>> Begin Document excerpt

Fix it by reorganizing skcipher_walk_done() to skip the
scatterwalk_advance() and scatterwalk_done() if an error has occurred.
This bug was found by syzkaller fuzzing.
Reproducer, assuming ARCH_IMPLEMENTS_FLUSH_DCACHE_PAGE:
#include <linux/if_alg.h>
#include <sys/socket.h>
#include <unistd.h>
int main()
{
struct sockaddr_alg addr = {
.salg_type = "skcipher",
.salg_name = "cbc(aes-generic)",
};
char buffer[4096] __attribute__((aligned(4096))) = { 0 };
int fd;
fd = socket(AF_ALG, SOCK_SEQPACKET, 0);
bind(fd, (void *)&addr, sizeof(addr));
setsockopt(fd, SOL_ALG, ALG_SET_KEY, buffer, 16);
fd = accept(fd, NULL, NULL);
write(fd, buffer, 15);
read(fd, buffer, 15);
}
Reported-by: Liu Chao <liuchao741(a)huawei.com>
Fixes: b286d8b1a690 ("crypto: skcipher - Add skcipher walk interface")

>> End Document excerpt
>> Begin Raw data

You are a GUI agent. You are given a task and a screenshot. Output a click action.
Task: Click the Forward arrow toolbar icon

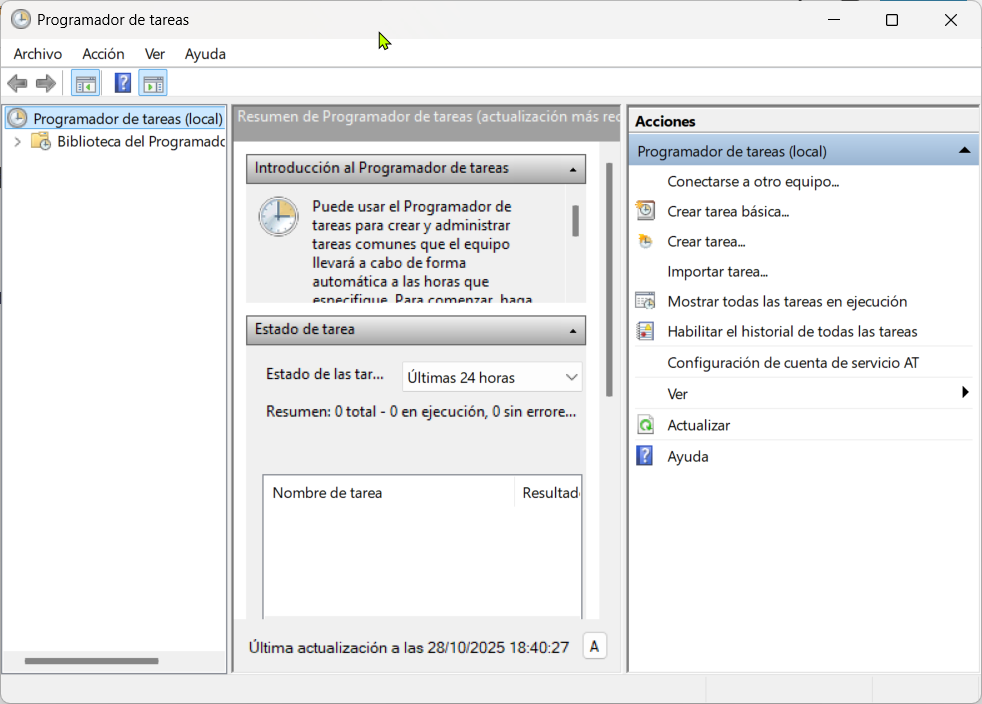point(45,83)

>> End Raw data

◆ **Stated task**
Can you resume the skcipher patch note after its final line? The listing is separate material, unrelated to the skcipher patch note.

◆ **Output below**
Cc: <stable(a)vger.kernel.org> # v4.10+
Signed-off-by: Eric Biggers <ebiggers(a)google.com>
Signed-off-by: Herbert Xu <herbert(a)gondor.apana.org.au>
diff --git a/crypto/skcipher.c b/crypto/skcipher.c
index 835e5d36ad59..0bd8c6caa498 100644
--- a/crypto/skcipher.c
+++ b/crypto/skcipher.c
@@ -95,7 +95,7 @@ static inline u8 *skcipher_get_spot(u8 *start, unsigned int len)
return max(start, end_page);
}
-static int skcipher_done_slow(struct skcipher_walk *walk, unsigned int bsize)
+static void skcipher_done_slow(struct skcipher_walk *walk, unsigned int bsize)
{
u8 *addr;
@@ -103,23 +103,24 @@ static int skcipher_done_slow(struct skcipher_walk *walk, unsigned int bsize)
addr = skcipher_get_spot(addr, bsize);
scatterwalk_copychunks(addr, &walk->out, bsize,
(walk->flags & SKCIPHER_WALK_PHYS) ? 2 : 1);
- return 0;
}
int skcipher_walk_done(struct skcipher_walk *walk, int err)
{
- unsigned int n = walk->nbytes - err;
- unsigned int nbytes;
-
- nbytes = walk->total - n;
-
- if (unlikely(err < 0)) {
- nbytes = 0;
- n = 0;
- } else if (likely(!(walk->flags & (SKCIPHER_WALK_PHYS |
- SKCIPHER_WALK_SLOW |
- SKCIPHER_WALK_COPY |
- SKCIPHER_WALK_DIFF)))) {
+ unsigned int n; /* bytes processed */
+ bool more;
+
+ if (unlikely(err < 0))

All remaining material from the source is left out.